§ Information provided:
________
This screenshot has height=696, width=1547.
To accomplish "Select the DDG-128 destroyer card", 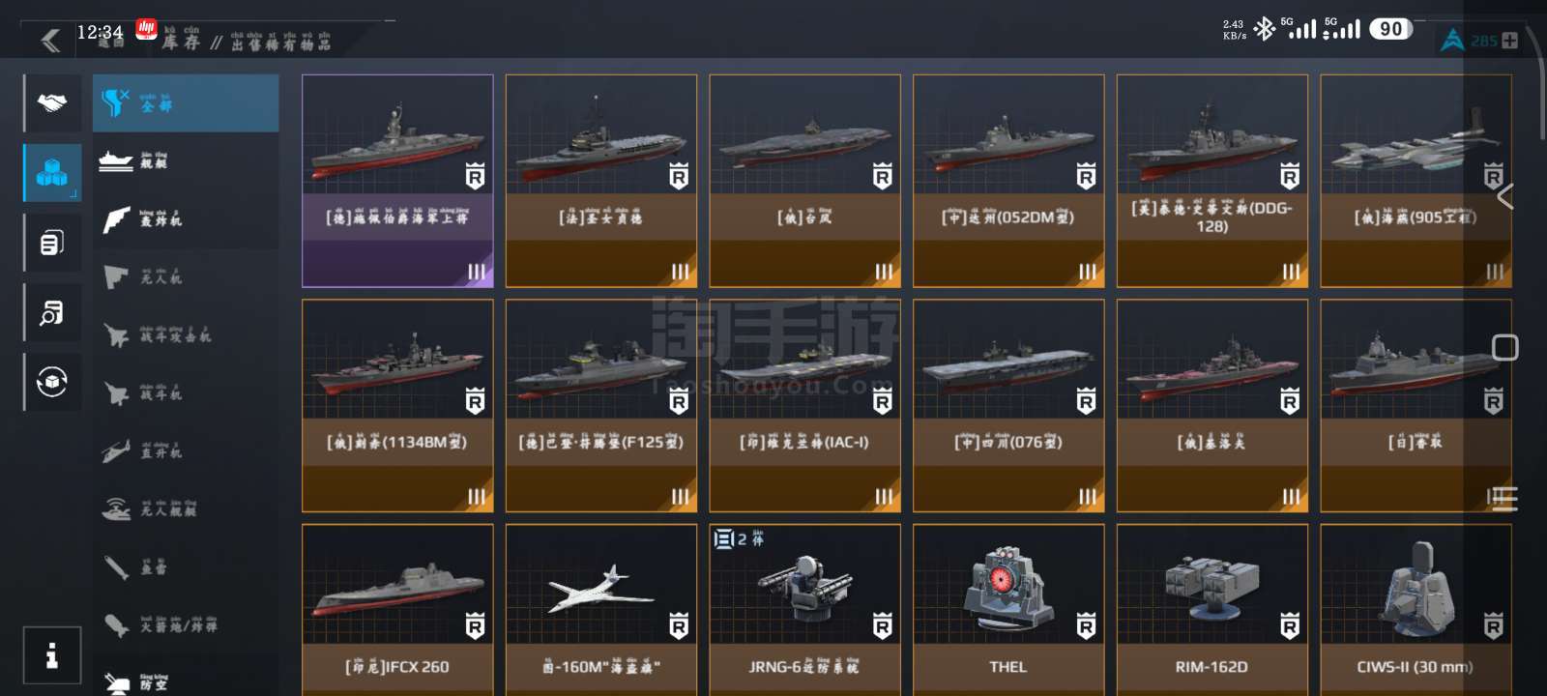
________
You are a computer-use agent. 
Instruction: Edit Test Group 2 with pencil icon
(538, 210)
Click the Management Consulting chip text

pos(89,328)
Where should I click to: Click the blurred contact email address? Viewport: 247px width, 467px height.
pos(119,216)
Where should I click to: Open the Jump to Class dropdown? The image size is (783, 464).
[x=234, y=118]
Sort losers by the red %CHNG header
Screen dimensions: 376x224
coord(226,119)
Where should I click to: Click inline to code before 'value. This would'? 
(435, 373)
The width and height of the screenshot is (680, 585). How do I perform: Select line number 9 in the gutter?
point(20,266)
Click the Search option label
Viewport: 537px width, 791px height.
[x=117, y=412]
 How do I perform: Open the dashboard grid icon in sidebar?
________
§ Requirement: Everything from the line with "Where should I click to: Click inline" through the line with "How do I perform: Open" in the listing above must be retyped exactly, with nothing added.

§ Task result:
Where should I click to: Click inline to code before 'value. This would'? 
(435, 373)
The width and height of the screenshot is (680, 585). How do I perform: Select line number 9 in the gutter?
point(20,266)
Click the Search option label
Viewport: 537px width, 791px height.
[x=117, y=412]
 How do I perform: Open the dashboard grid icon in sidebar?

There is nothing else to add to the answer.